* [WHAT IS BEING ASKED] Could you retype only the lines from the one containing "Task: Click the" through the final line of the entries, both included, skipping any images?

*** SUPPLIED RECORDS ***

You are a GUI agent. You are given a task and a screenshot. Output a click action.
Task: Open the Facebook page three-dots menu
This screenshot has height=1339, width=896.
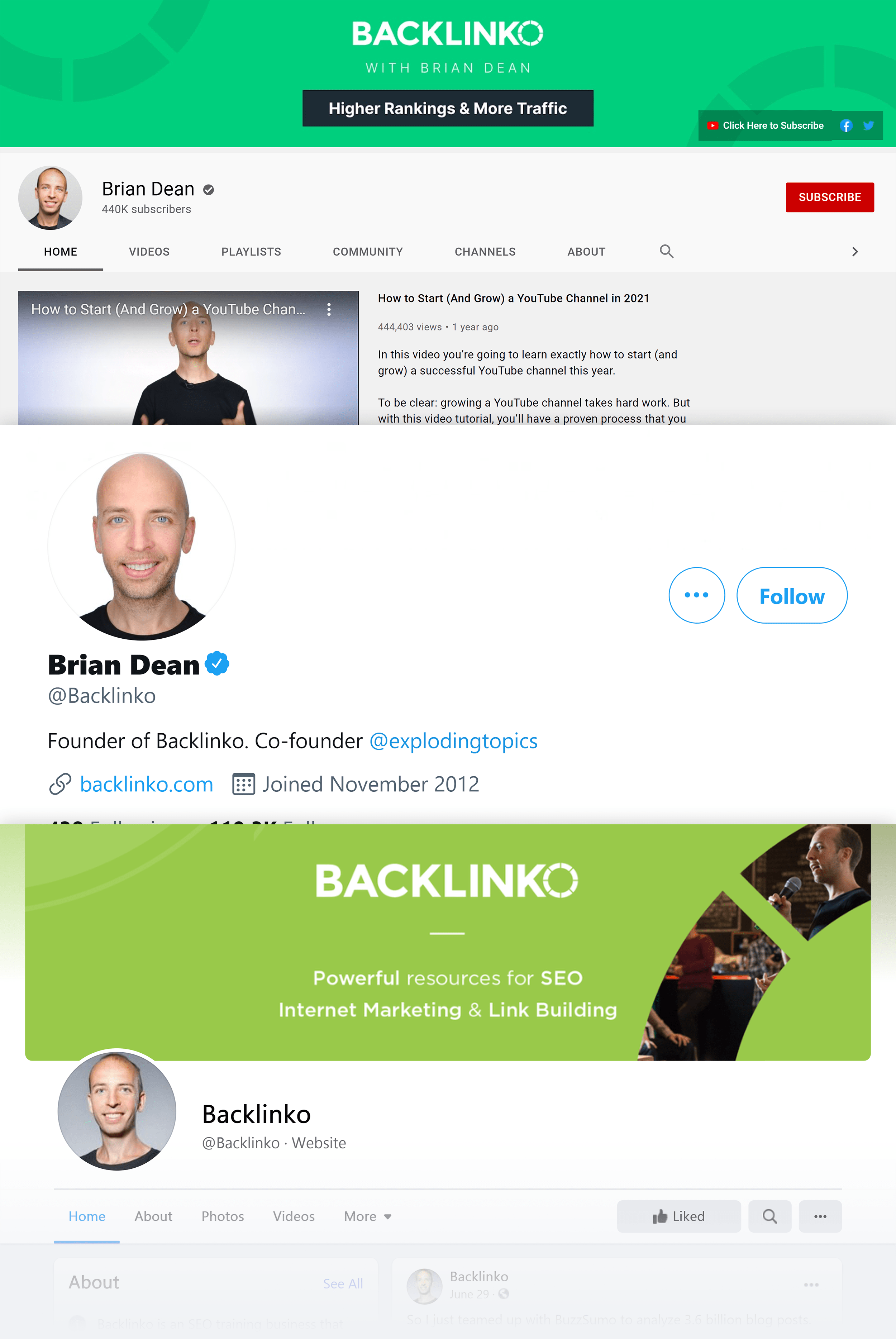tap(820, 1216)
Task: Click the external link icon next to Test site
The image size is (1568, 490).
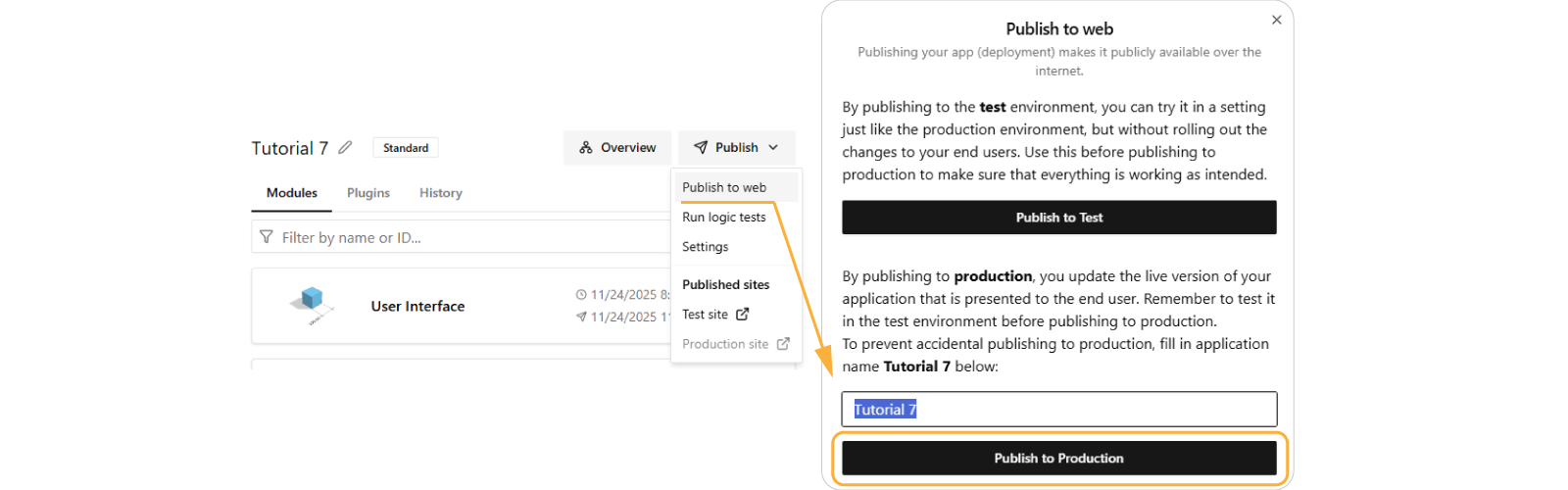Action: (x=743, y=315)
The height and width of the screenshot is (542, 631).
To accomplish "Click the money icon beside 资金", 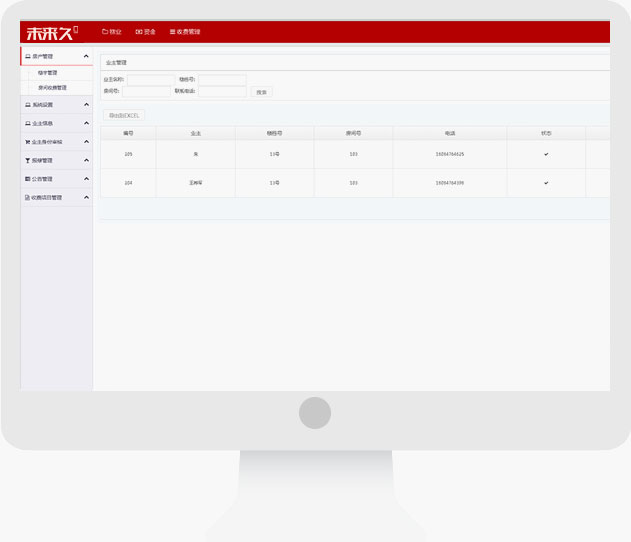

*** End of SUPPLIED RECORDS ***

* [OUTPUT OF THE TASK]
Task: Click the external link icon next to Test site
The image size is (1568, 490).
Action: (x=743, y=315)
The height and width of the screenshot is (542, 631).
To accomplish "Click the money icon beside 资金", 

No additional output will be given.